Word of the Month: Irenic

From the “Dictionary of the Strange, Curious, and Lovely”:

Your word of the month is irenic: promoting peace, conciliatory, peaceful; [from the Greek eirēnē peace] or if you want the Webster’s official: favoring, conducive to, or operating toward peace, moderation, or conciliation

In Greek mythology, Eirene was one of the Horae, the goddesses of the seasons and natural order who in the Iliad are the custodians of the gates of Olympus. According to the Greek poet Hesiod, the Horae were the daughters of Zeus and a Titaness named Themis, and each had a name indicating her function and relation to human life. Eirene (in Greek Eirēnē, meaning “peace”) was the goddess of peace. Her name gave rise to irenic and other peaceable terms including irenics (a theological term for advocacy of Christian unity), and the name Irene.

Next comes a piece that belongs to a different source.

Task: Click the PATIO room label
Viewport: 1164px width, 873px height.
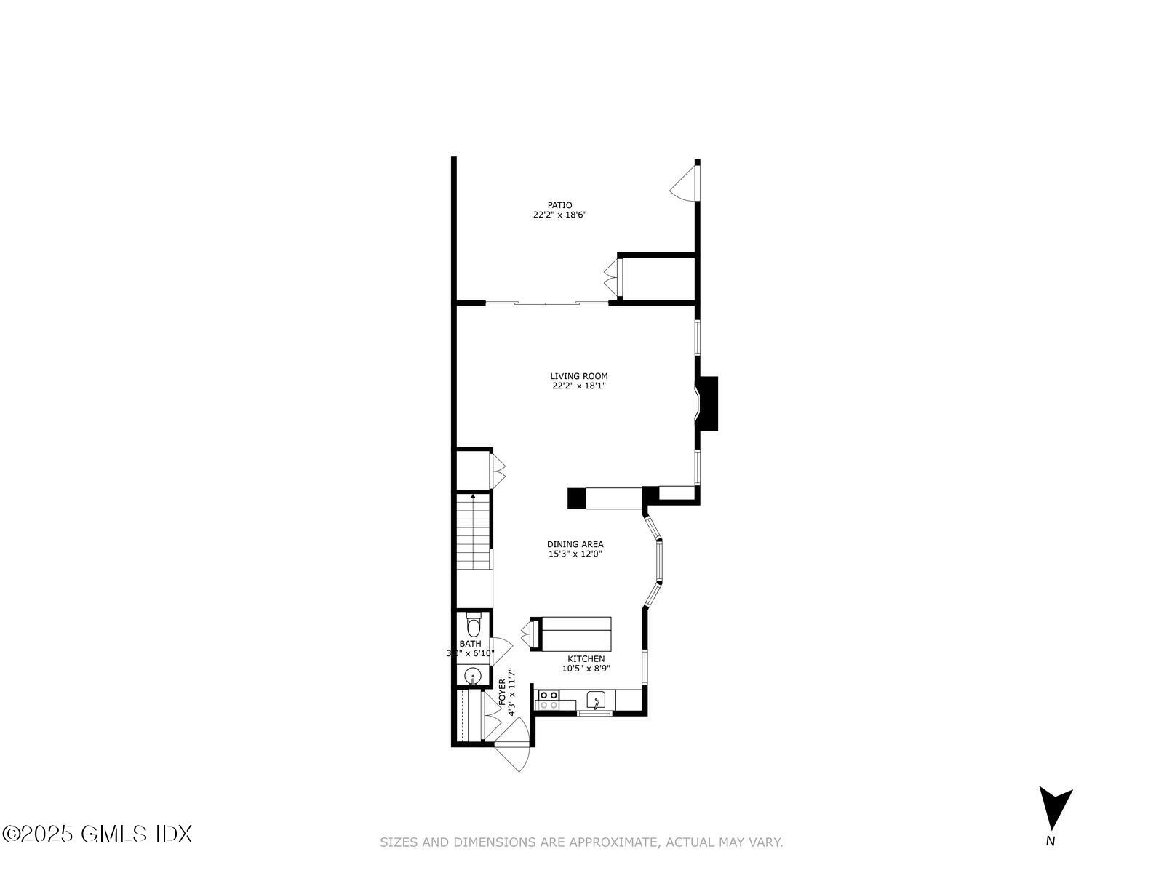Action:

What do we think of when we consider a move toward peace, or living in such a way that we are constantly striving towards moderation, conciliatory behavior, or striving for a world of working together? It seems like a Herculean task, honestly. We (or perhaps I just mean myself) can tend towards defensive and sometimes offensive behavior when our values, communities, and lives are threatened, and I am often torn between wanting to remain committed to peace, and the understanding that sometimes it is necessary to take a stronger stand to protect others (I even have “the sword doesn’t write poetry and the pen doesn’t win battles” tattooed on my body). But even in that, and thinking of the struggle to stay peaceful I think of the saying ‘fighting for peace, is like fucking for abstinence’. Is that even a saying or did I make it up?

Either way, operating towards peace feels pretty foreign right now, I’m not going to lie. With our country embroiled in a war no one asked for or wanted, and the heartless killing and destruction of another human’s land and people, unlawful imprisonment of human beings, the unchecked and unpunished sexual assault on women and children by people in positions of power, peace seems like a flimsy concept, no more concrete than an ever-changing and quickly dispersing cloud.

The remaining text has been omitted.